How to get started on solutions to real life issues.
In his recent post titled Disruptive Innovation In Financial Services Richard Branson states the compelling reason for innovation – to have a positive impact on people’s lives. By addressing real-world problems and providing solutions to overcome these challenges society as whole benefits. It is my experience that Empowerment & Collaboration can help facilitate, energize and speed up the innovation process, yet there are common pitfalls to avoid. Here are some lessons I’ve learned the hard way that can help you create the right type of internal environment where empowerment and collaboration feed off each other to create innovation that’s beneficial to your organization and the members you serve.
Giving someone (or a group of individuals) the authorization, consent or power to make critical decisions when devising a solution to a specific problem differs greatly from enabling them to randomly innovate. It is imperative when empowering an individual or a team that they are provided with enough direction so that the end result (the solution) fulfills the needs of your institution and its members. Too often this authority is interpreted as a license to freelance and make decisions based on what the interests of the individual or teams are. Unfortunately these are often not consistent with the requirements of the credit union (or company). Specific, measurable outcomes that are expected as a result of the efforts along with enough guidance regarding dates and resource allocation should be provided at the onset. If you can’t do this you haven’t clearly defined the problem to be solved. If you can, then set them loose and get out of the way, asking only that they periodically provide updates to confirm they are on time and on target.
Simply means working with another person or group to achieve or do something. In the context of innovation that something is to create a solution to a real problem that impacts lives in a positive manner. You are attempting to harness the power of the cooperative resources as opposed to having everyone attempting to be the first individual to solve the problem on their own. Together we do what I can’t. At issue here is the ability of the individuals involved to set aside their personal goals and agendas in order to achieve something for the collective good. Whether the collaborative project involves only internal employees or also requires the assistance of 3rd party partners/providers it is essential each participant understands their specific purpose. If every individual clearly sees why they have been selected boundaries are more easily negotiated. Make sure you have a good cross-functional mix of all the necessary disciplines, including those who will need to interact in selling or assisting the member with the solution.
It’s also critical that you designate a leader who has a vested interest in solving the problem and is accountable to the organization as a whole for the proper and effective use of the resources that have been provided. While this could also be interpreted as empowerment, collaboration won’t work without someone paying attention to the group dynamics and making the needed adjustments. The leader will need to be able to delegate responsibility and keep the project on schedule. Many times this vital role will need to have challenging (not pleasant) conversations with a vendor, 3rd party or team member who is critical to achieving the ultimate success. These opportunities can be a great way to prepare someone for a higher level role in your organization, yet don’t let a novice at the helm of something mission critical. Take risks that are appropriate, not career threatening. Utilize project team meetings to provide status updates, not to do the actual work. Above all true collaboration requires egos to be checked at the door, leaving room for a true sense of collective achievement to permeate the environment.

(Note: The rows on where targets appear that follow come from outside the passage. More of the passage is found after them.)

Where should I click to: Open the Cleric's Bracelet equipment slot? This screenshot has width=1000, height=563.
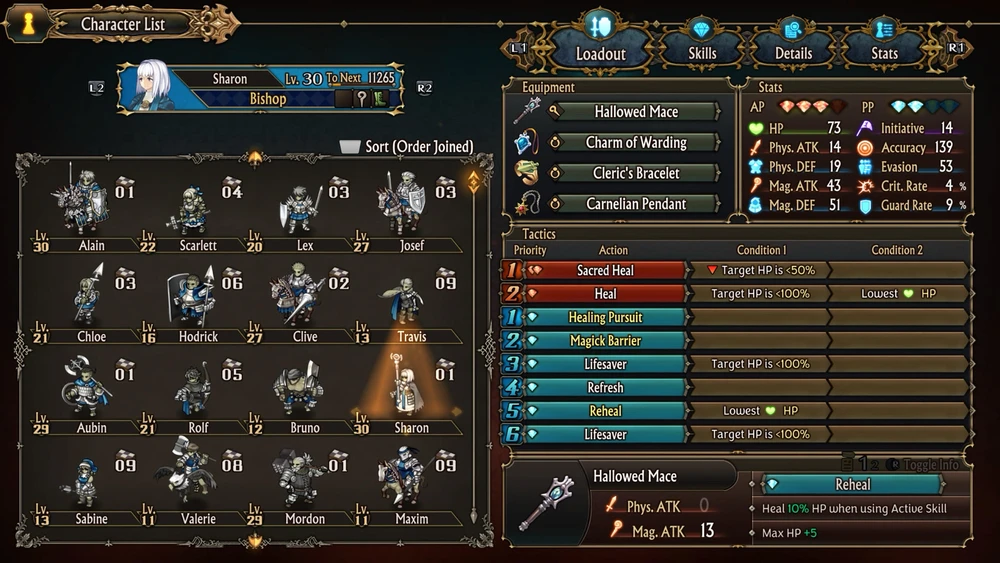point(635,173)
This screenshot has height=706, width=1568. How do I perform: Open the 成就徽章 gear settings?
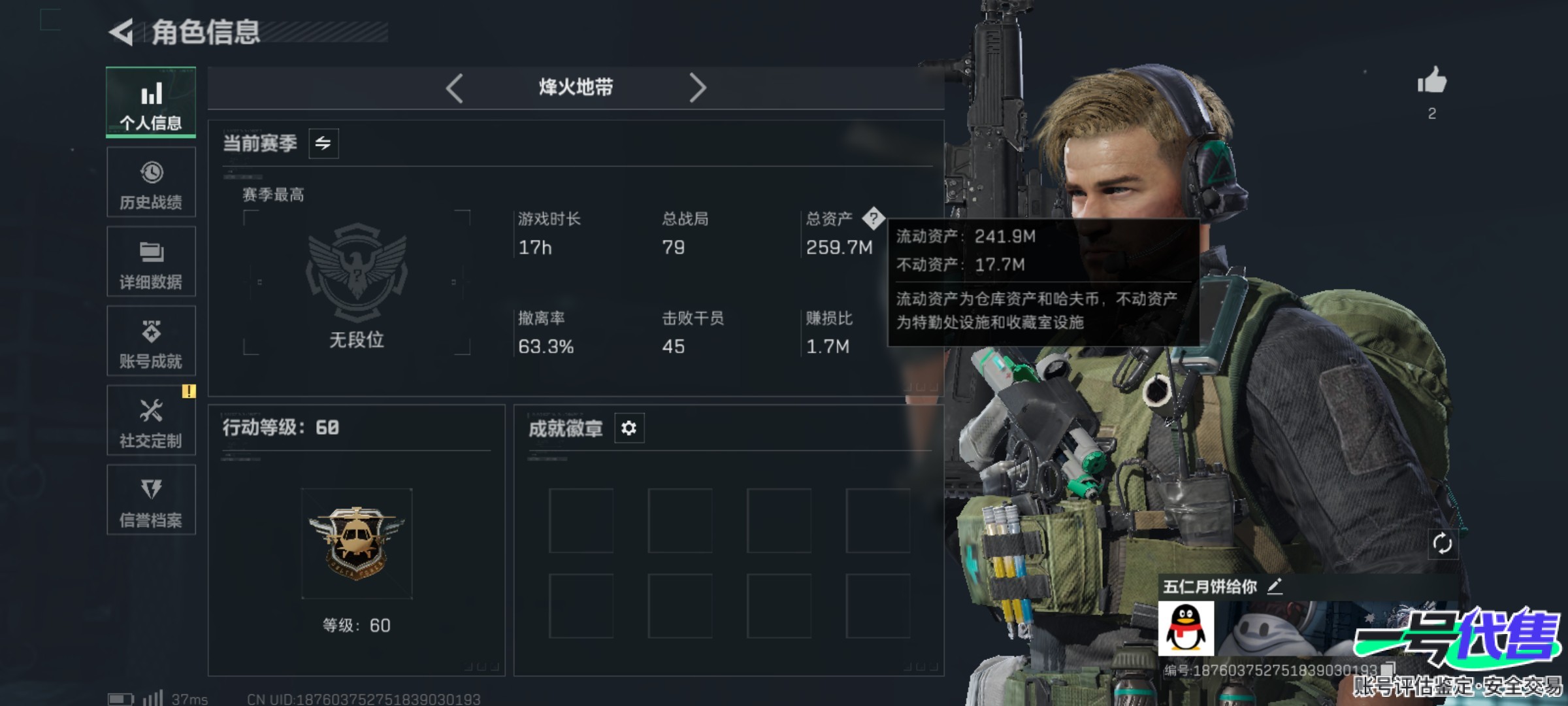pyautogui.click(x=629, y=428)
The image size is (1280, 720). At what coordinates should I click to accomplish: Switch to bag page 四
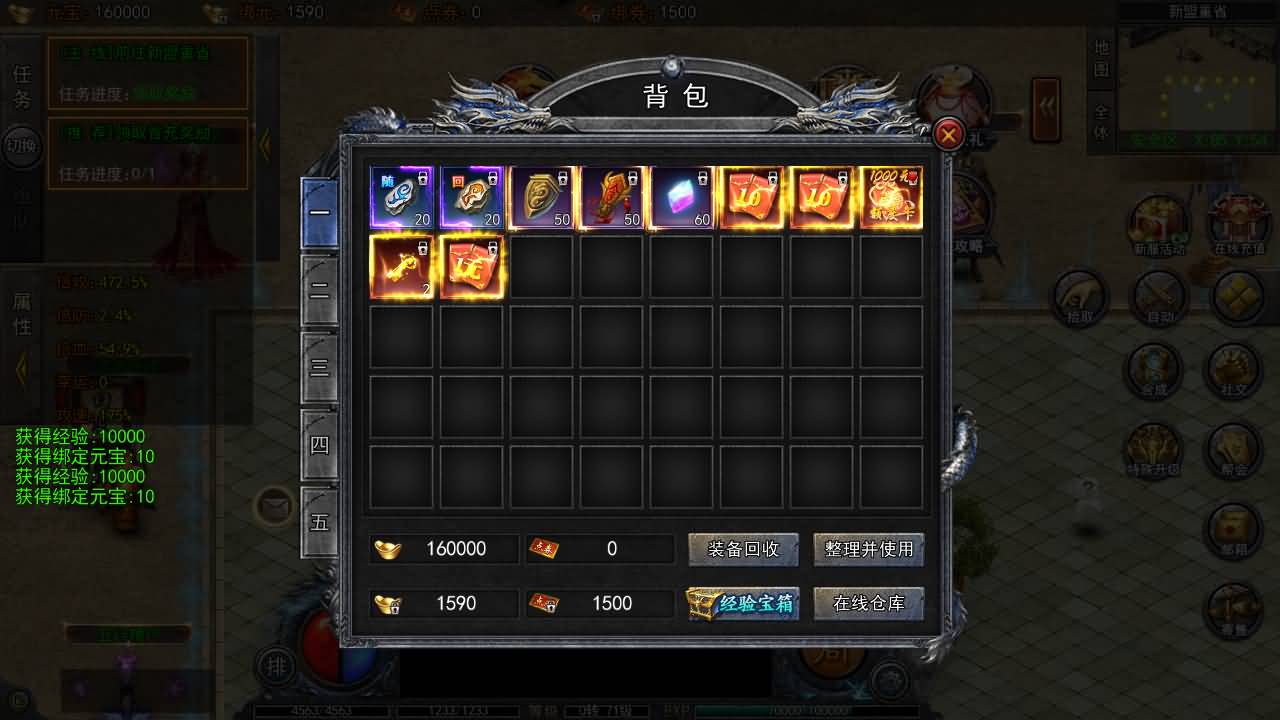(320, 445)
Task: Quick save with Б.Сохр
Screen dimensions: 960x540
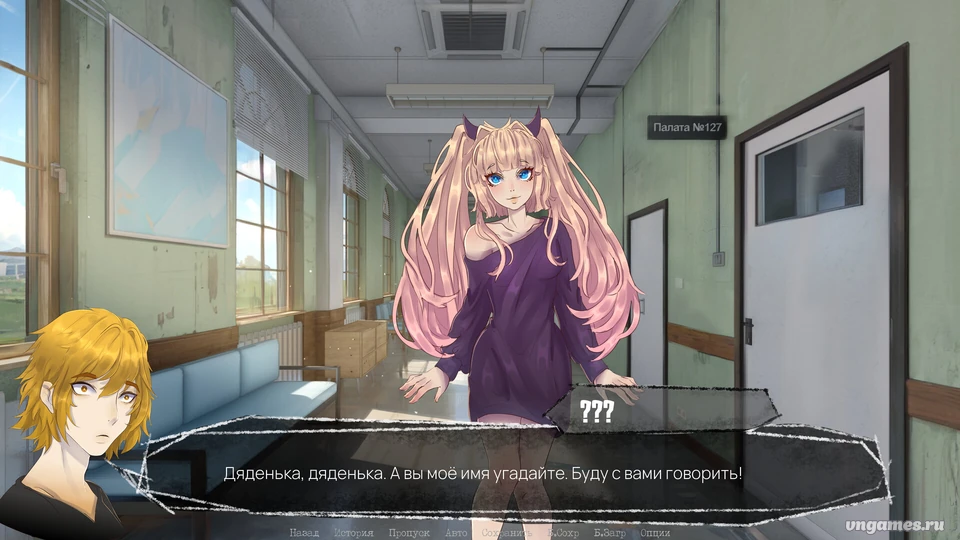Action: pos(564,533)
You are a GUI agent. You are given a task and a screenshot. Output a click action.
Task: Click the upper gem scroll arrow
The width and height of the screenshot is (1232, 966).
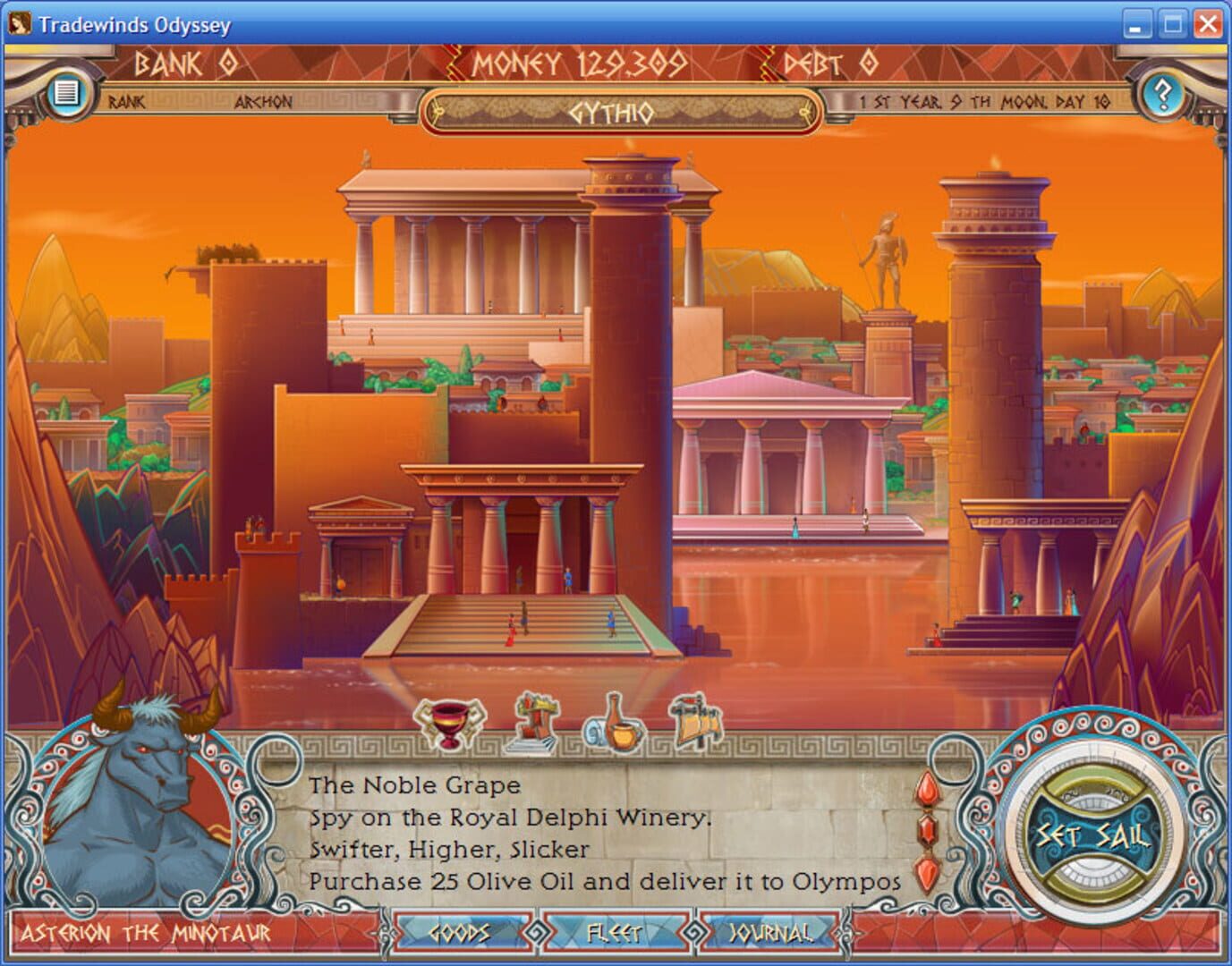point(928,792)
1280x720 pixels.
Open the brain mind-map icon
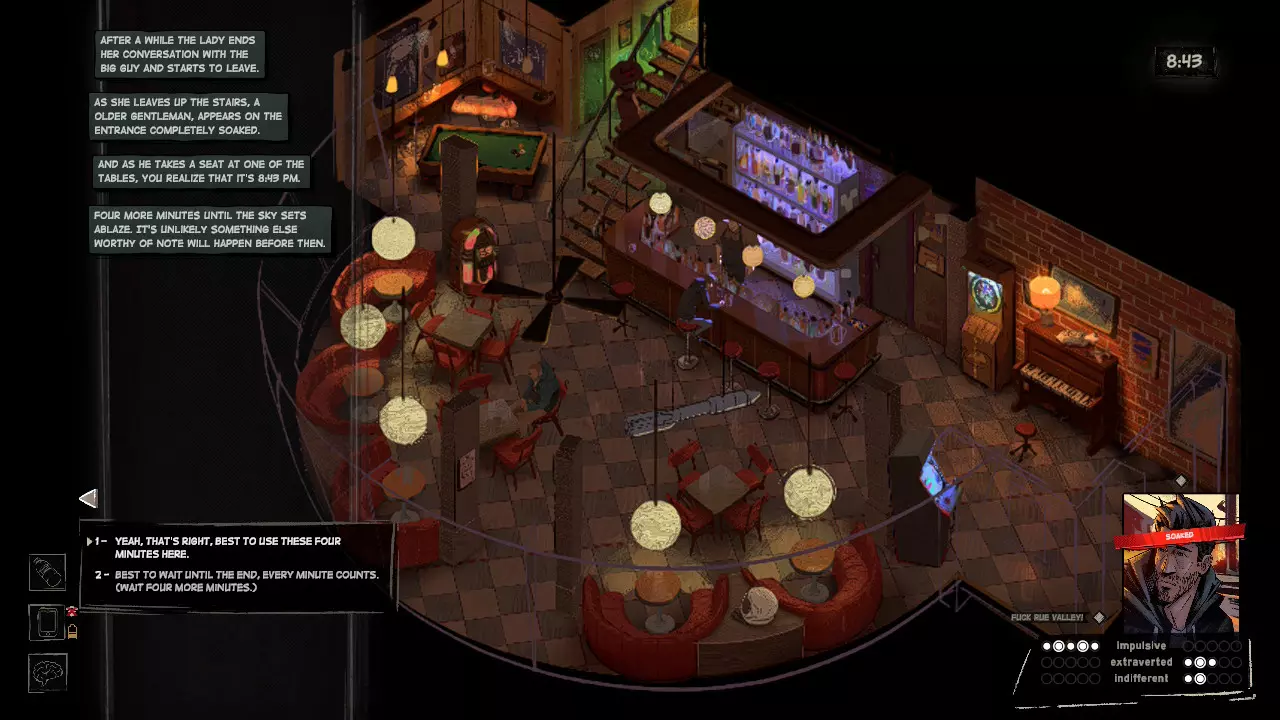pos(47,673)
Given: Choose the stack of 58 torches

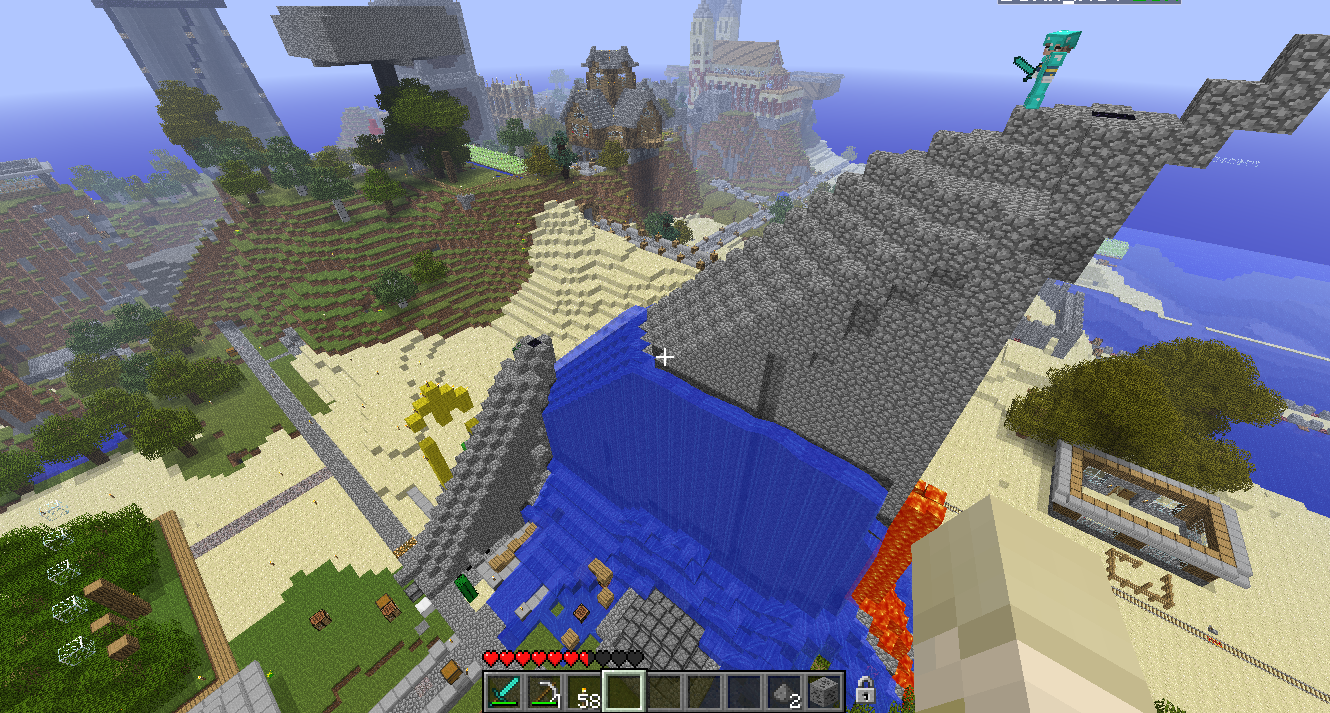Looking at the screenshot, I should [585, 692].
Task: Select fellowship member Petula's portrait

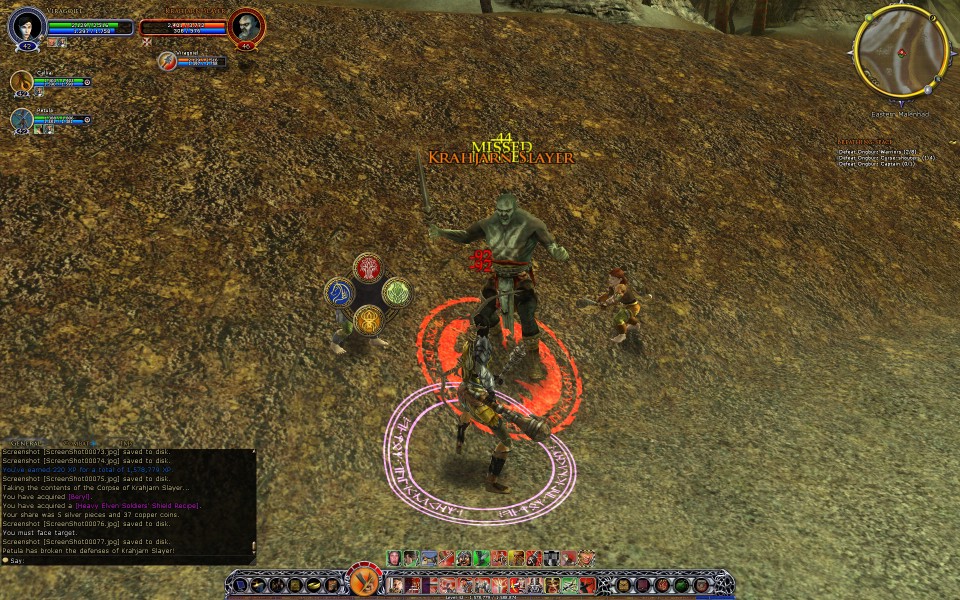Action: [22, 119]
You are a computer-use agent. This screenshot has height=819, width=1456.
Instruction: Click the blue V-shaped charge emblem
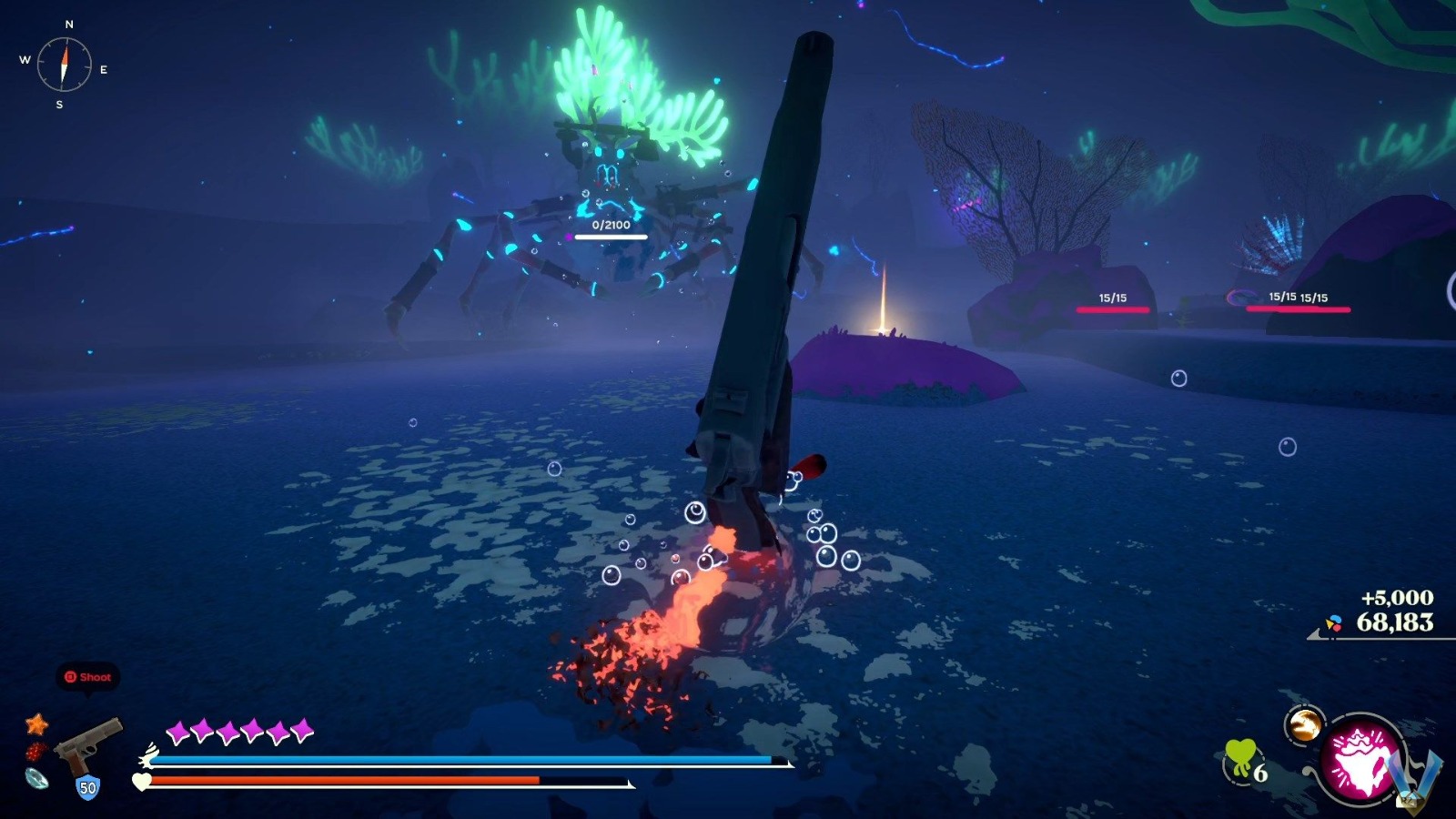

My belief is that people often avoid trying to being innovative because of the unfounded fear that they need to be able to create something starting with nothing. Some of the best solutions out there were devised quite simply by working to integrate existing solutions to create a better member experience. In his brilliant article “The High-Fidelity IT Organization”,Butch Leondardson, CTO & SVP of IT at BECU points out “We believe we should not custom-build software, but instead be highly capable in integration. Integration is often the secret sauce to agility.” Amen, brother. If it’s a good enough approach for a $10 billion+ credit union known for its innovative approaches to member service you better believe that the majority of the industry can benefit from a similar approach as well. While too many credit unions today still run legacy core systems utilizing closed, proprietary databases that aren’t generally associated with agility, the fact remains that you can persevere in blending the best of today’s technology with systems whose better days are long past.
While this article focuses on solving problems utilizing internal resources the same concepts apply on a wider scale. CUSO’s can be an effective way to leverage resources in seeking out answers to common problems. It’s of the utmost importance to make sure all participants are seeking a similar solution. When you’re combining forces to keep IT infrastructure costs down or seeking to provide alternative investment solutions to your members the common goals at a high level are usually consistent. It’s when someone in the CUSO wants a specific solution to a problem that’s primarily disturbing them that things tend to go haywire.
That’s it. Define the problem sufficiently, get the right resources on board who know why they’re involved and what you want accomplished, give them the authority they need to be successful and allow yourself to be amazed.